• _TO DO_: Repeat the data in full. No line may differ from the original.

DATA Start Marker

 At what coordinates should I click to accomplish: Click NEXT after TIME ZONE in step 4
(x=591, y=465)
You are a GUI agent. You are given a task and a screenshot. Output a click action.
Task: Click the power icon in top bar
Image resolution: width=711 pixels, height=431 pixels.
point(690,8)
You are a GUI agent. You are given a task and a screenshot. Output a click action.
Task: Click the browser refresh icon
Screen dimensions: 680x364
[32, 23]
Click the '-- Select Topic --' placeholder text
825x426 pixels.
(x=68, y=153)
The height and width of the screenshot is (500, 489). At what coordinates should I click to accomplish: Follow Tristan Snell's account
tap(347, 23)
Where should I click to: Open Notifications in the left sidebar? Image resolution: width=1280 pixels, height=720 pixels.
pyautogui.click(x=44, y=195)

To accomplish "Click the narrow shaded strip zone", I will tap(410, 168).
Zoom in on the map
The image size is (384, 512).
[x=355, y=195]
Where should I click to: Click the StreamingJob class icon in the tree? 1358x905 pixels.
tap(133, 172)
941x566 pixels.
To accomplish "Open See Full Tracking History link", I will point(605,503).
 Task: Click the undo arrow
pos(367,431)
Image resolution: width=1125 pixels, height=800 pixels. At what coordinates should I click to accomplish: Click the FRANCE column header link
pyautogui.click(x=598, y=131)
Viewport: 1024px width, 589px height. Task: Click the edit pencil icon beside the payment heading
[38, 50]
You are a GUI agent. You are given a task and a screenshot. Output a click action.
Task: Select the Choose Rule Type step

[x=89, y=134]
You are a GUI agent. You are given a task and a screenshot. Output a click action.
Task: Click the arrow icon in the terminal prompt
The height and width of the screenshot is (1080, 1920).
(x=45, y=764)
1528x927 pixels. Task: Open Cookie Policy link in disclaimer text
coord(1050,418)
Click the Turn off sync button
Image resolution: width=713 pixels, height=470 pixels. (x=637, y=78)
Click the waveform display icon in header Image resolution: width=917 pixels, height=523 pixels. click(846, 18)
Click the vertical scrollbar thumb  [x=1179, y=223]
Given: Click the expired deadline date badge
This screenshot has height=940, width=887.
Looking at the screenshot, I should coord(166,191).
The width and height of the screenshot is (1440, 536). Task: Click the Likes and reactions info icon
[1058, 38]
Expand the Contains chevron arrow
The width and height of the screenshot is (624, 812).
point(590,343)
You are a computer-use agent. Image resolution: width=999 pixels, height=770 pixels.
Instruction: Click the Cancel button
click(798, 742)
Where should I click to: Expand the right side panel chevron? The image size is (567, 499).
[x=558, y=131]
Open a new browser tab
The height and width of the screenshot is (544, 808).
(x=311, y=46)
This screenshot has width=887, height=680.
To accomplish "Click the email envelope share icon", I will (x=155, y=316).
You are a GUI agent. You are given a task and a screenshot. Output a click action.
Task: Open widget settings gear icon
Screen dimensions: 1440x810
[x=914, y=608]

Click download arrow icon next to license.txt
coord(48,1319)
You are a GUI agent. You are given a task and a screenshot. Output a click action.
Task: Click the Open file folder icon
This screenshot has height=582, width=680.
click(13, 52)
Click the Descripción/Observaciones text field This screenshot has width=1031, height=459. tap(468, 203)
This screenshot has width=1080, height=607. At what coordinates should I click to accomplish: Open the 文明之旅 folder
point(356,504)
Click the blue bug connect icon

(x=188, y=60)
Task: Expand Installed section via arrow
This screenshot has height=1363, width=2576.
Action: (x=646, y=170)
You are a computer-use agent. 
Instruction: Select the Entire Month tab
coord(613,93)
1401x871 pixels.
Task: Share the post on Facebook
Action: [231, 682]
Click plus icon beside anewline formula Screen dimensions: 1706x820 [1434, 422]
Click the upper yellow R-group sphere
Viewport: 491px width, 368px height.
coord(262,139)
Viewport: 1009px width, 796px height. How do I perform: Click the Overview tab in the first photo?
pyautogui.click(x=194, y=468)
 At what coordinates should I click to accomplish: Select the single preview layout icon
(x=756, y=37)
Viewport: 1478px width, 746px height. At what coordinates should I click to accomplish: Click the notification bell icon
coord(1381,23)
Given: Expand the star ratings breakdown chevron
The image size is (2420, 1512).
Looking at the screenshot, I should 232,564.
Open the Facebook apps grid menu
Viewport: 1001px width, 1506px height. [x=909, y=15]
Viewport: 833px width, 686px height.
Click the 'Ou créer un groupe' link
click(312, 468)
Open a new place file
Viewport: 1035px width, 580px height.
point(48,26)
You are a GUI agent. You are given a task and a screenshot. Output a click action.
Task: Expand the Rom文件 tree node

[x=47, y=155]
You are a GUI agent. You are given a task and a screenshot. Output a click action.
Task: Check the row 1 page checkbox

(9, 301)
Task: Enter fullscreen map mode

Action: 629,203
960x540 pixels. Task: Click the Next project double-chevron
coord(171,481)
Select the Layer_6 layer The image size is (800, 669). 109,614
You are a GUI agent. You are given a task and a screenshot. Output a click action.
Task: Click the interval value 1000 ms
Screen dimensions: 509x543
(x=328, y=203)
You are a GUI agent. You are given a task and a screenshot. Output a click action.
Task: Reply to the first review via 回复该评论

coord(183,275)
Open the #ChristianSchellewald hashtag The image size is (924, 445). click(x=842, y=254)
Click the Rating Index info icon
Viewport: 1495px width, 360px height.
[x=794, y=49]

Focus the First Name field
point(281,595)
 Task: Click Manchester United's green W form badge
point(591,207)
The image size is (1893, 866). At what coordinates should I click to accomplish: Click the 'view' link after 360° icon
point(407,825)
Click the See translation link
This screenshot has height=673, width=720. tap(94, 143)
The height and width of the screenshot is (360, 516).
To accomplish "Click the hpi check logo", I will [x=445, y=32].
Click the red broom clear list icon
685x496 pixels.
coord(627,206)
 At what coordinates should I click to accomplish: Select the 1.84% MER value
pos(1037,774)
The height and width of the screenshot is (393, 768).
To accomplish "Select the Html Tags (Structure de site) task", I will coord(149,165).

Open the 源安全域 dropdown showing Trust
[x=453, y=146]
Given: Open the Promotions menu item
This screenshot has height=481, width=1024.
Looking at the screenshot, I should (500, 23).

DATA End Marker

• _RESULT OF THE TASK_:
 At what coordinates should I click to accomplish: Click NEXT after TIME ZONE in step 4
(x=591, y=465)
You are a GUI agent. You are given a task and a screenshot. Output a click action.
Task: Click the power icon in top bar
Image resolution: width=711 pixels, height=431 pixels.
point(690,8)
You are a GUI agent. You are given a task and a screenshot. Output a click action.
Task: Click the browser refresh icon
Screen dimensions: 680x364
[32, 23]
Click the '-- Select Topic --' placeholder text
825x426 pixels.
(x=68, y=153)
The height and width of the screenshot is (500, 489). At what coordinates should I click to accomplish: Follow Tristan Snell's account
tap(347, 23)
Where should I click to: Open Notifications in the left sidebar? Image resolution: width=1280 pixels, height=720 pixels.
pyautogui.click(x=44, y=195)

To accomplish "Click the narrow shaded strip zone", I will tap(410, 168).
Zoom in on the map
The image size is (384, 512).
[x=355, y=195]
Where should I click to: Click the StreamingJob class icon in the tree? 1358x905 pixels.
tap(133, 172)
941x566 pixels.
To accomplish "Open See Full Tracking History link", I will point(605,503).
 Task: Click the undo arrow
pos(367,431)
Image resolution: width=1125 pixels, height=800 pixels. At what coordinates should I click to accomplish: Click the FRANCE column header link
pyautogui.click(x=598, y=131)
Viewport: 1024px width, 589px height. Task: Click the edit pencil icon beside the payment heading
[38, 50]
You are a GUI agent. You are given a task and a screenshot. Output a click action.
Task: Select the Choose Rule Type step

[x=89, y=134]
You are a GUI agent. You are given a task and a screenshot. Output a click action.
Task: Click the arrow icon in the terminal prompt
The height and width of the screenshot is (1080, 1920).
(x=45, y=764)
1528x927 pixels. Task: Open Cookie Policy link in disclaimer text
coord(1050,418)
Click the Turn off sync button
Image resolution: width=713 pixels, height=470 pixels. (x=637, y=78)
Click the waveform display icon in header Image resolution: width=917 pixels, height=523 pixels. click(846, 18)
Click the vertical scrollbar thumb  [x=1179, y=223]
Given: Click the expired deadline date badge
This screenshot has height=940, width=887.
Looking at the screenshot, I should coord(166,191).
The width and height of the screenshot is (1440, 536). Task: Click the Likes and reactions info icon
[1058, 38]
Expand the Contains chevron arrow
The width and height of the screenshot is (624, 812).
point(590,343)
You are a computer-use agent. Image resolution: width=999 pixels, height=770 pixels.
Instruction: Click the Cancel button
click(798, 742)
Where should I click to: Expand the right side panel chevron? The image size is (567, 499).
[x=558, y=131]
Open a new browser tab
The height and width of the screenshot is (544, 808).
(x=311, y=46)
This screenshot has width=887, height=680.
To accomplish "Click the email envelope share icon", I will (x=155, y=316).
You are a GUI agent. You are given a task and a screenshot. Output a click action.
Task: Open widget settings gear icon
Screen dimensions: 1440x810
[x=914, y=608]

Click download arrow icon next to license.txt
coord(48,1319)
You are a GUI agent. You are given a task and a screenshot. Output a click action.
Task: Click the Open file folder icon
This screenshot has height=582, width=680.
click(13, 52)
Click the Descripción/Observaciones text field This screenshot has width=1031, height=459. tap(468, 203)
This screenshot has width=1080, height=607. At what coordinates should I click to accomplish: Open the 文明之旅 folder
point(356,504)
Click the blue bug connect icon

(x=188, y=60)
Task: Expand Installed section via arrow
This screenshot has height=1363, width=2576.
Action: (x=646, y=170)
You are a computer-use agent. 
Instruction: Select the Entire Month tab
coord(613,93)
1401x871 pixels.
Task: Share the post on Facebook
Action: [231, 682]
Click plus icon beside anewline formula Screen dimensions: 1706x820 [1434, 422]
Click the upper yellow R-group sphere
Viewport: 491px width, 368px height.
coord(262,139)
Viewport: 1009px width, 796px height. How do I perform: Click the Overview tab in the first photo?
pyautogui.click(x=194, y=468)
 At what coordinates should I click to accomplish: Select the single preview layout icon
(x=756, y=37)
Viewport: 1478px width, 746px height. At what coordinates should I click to accomplish: Click the notification bell icon
coord(1381,23)
Given: Expand the star ratings breakdown chevron
The image size is (2420, 1512).
Looking at the screenshot, I should 232,564.
Open the Facebook apps grid menu
Viewport: 1001px width, 1506px height. [x=909, y=15]
Viewport: 833px width, 686px height.
Click the 'Ou créer un groupe' link
click(312, 468)
Open a new place file
Viewport: 1035px width, 580px height.
point(48,26)
You are a GUI agent. You are given a task and a screenshot. Output a click action.
Task: Expand the Rom文件 tree node

[x=47, y=155]
You are a GUI agent. You are given a task and a screenshot. Output a click action.
Task: Check the row 1 page checkbox

(9, 301)
Task: Enter fullscreen map mode

Action: 629,203
960x540 pixels. Task: Click the Next project double-chevron
coord(171,481)
Select the Layer_6 layer The image size is (800, 669). 109,614
You are a GUI agent. You are given a task and a screenshot. Output a click action.
Task: Click the interval value 1000 ms
Screen dimensions: 509x543
(x=328, y=203)
You are a GUI agent. You are given a task and a screenshot. Output a click action.
Task: Reply to the first review via 回复该评论

coord(183,275)
Open the #ChristianSchellewald hashtag The image size is (924, 445). click(x=842, y=254)
Click the Rating Index info icon
Viewport: 1495px width, 360px height.
[x=794, y=49]

Focus the First Name field
point(281,595)
 Task: Click Manchester United's green W form badge
point(591,207)
The image size is (1893, 866). At what coordinates should I click to accomplish: Click the 'view' link after 360° icon
point(407,825)
Click the See translation link
This screenshot has height=673, width=720. tap(94, 143)
The height and width of the screenshot is (360, 516).
To accomplish "Click the hpi check logo", I will [x=445, y=32].
Click the red broom clear list icon
685x496 pixels.
coord(627,206)
 At what coordinates should I click to accomplish: Select the 1.84% MER value
pos(1037,774)
The height and width of the screenshot is (393, 768).
To accomplish "Select the Html Tags (Structure de site) task", I will coord(149,165).

Open the 源安全域 dropdown showing Trust
[x=453, y=146]
Given: Open the Promotions menu item
This screenshot has height=481, width=1024.
Looking at the screenshot, I should (500, 23).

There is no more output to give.